:: RECORDS ::
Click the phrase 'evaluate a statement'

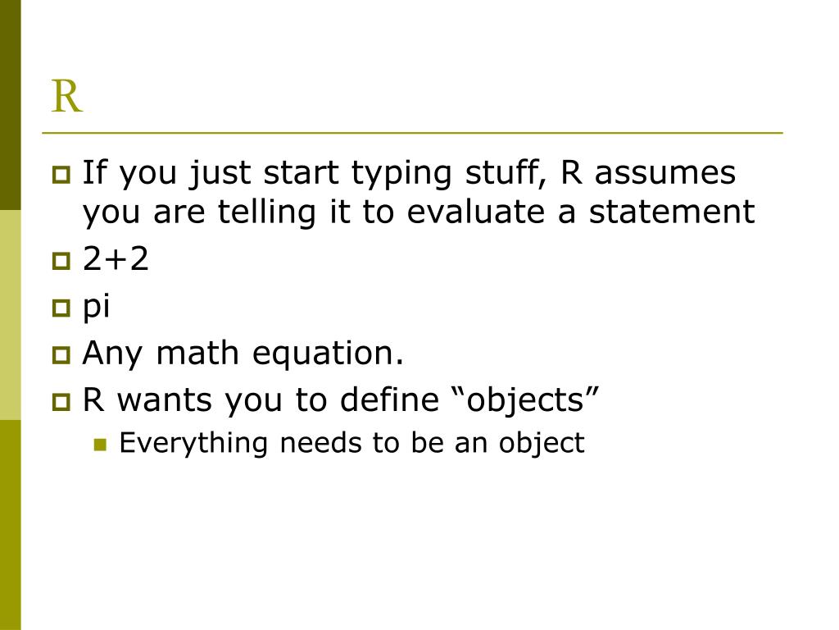[581, 212]
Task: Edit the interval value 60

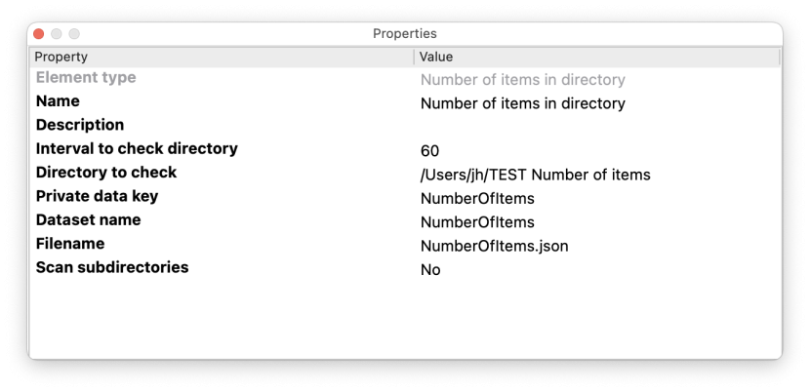Action: [x=429, y=151]
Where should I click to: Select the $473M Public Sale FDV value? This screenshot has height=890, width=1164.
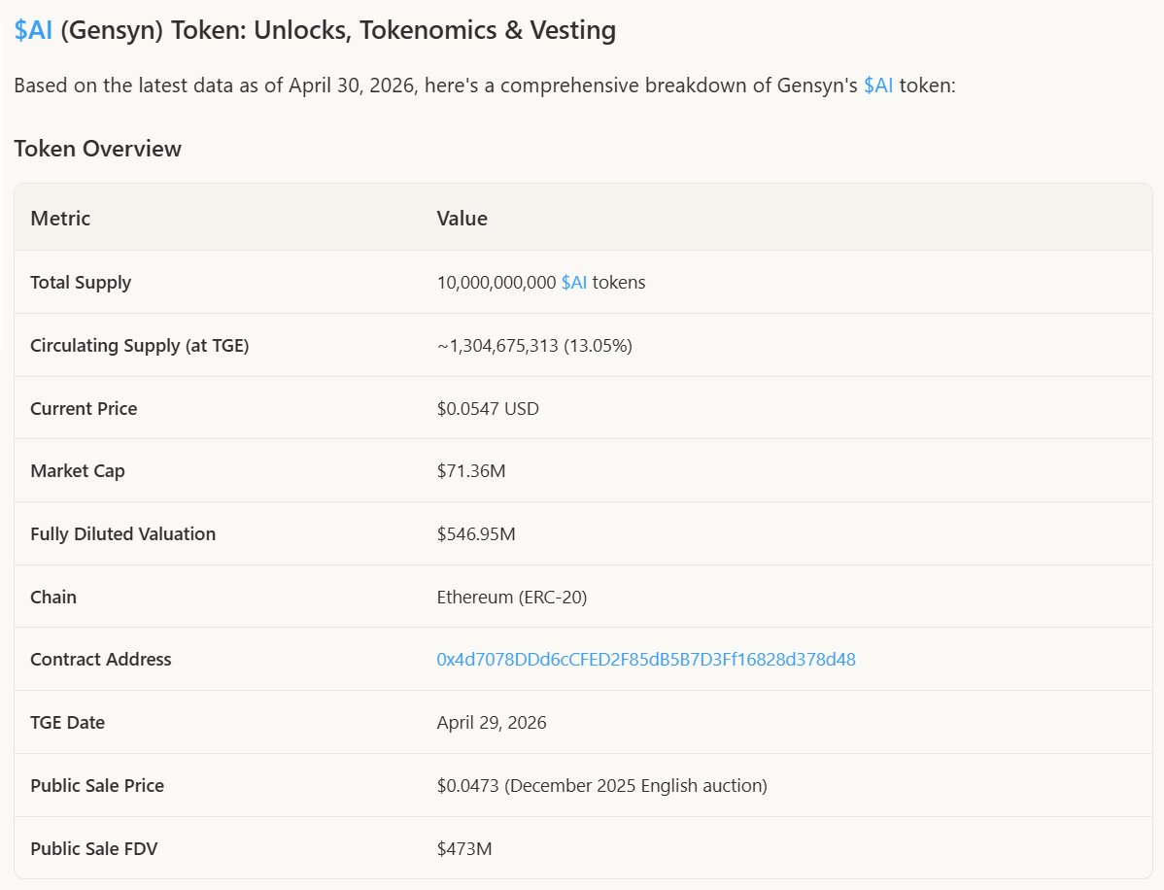tap(464, 848)
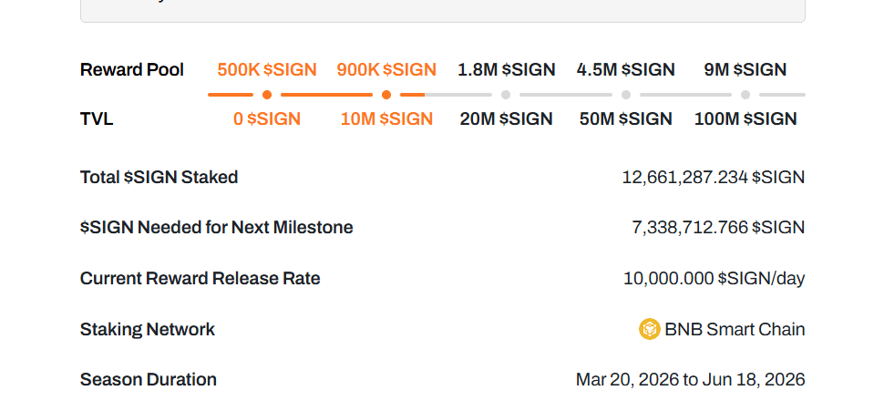
Task: Click the 4.5M $SIGN milestone dot
Action: (626, 95)
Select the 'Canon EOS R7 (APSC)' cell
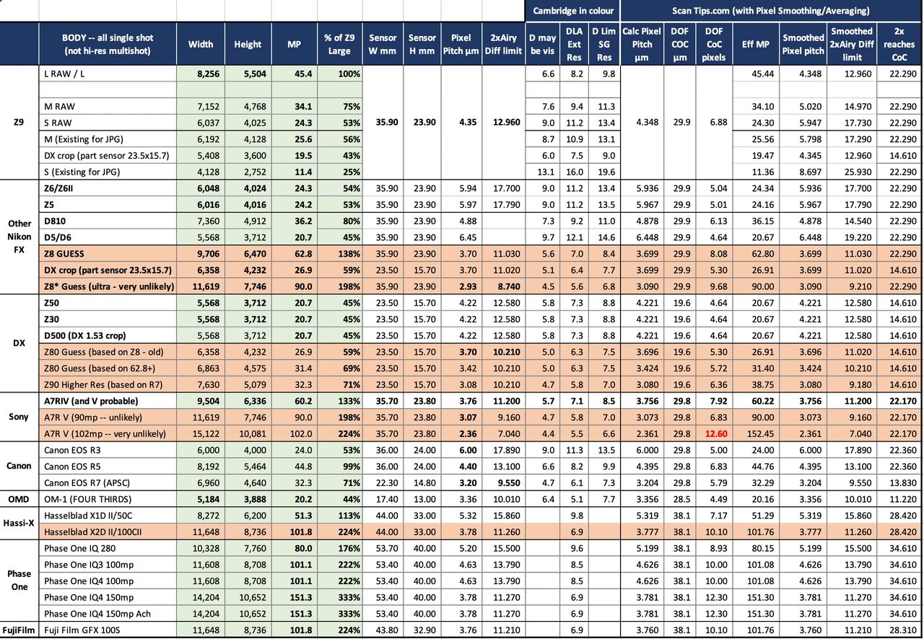This screenshot has width=924, height=639. 108,482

:: WORK TASK ::
All records, pictures excluded: copy them exactly.

:: WRITTEN SOLUTION ::
Click the phrase 'evaluate a statement'

[581, 212]
Task: Edit the interval value 60

Action: [x=429, y=151]
Where should I click to: Select the $473M Public Sale FDV value? This screenshot has height=890, width=1164.
tap(464, 848)
Task: Click the 4.5M $SIGN milestone dot
Action: (626, 95)
Select the 'Canon EOS R7 (APSC)' cell
This screenshot has width=924, height=639. 108,482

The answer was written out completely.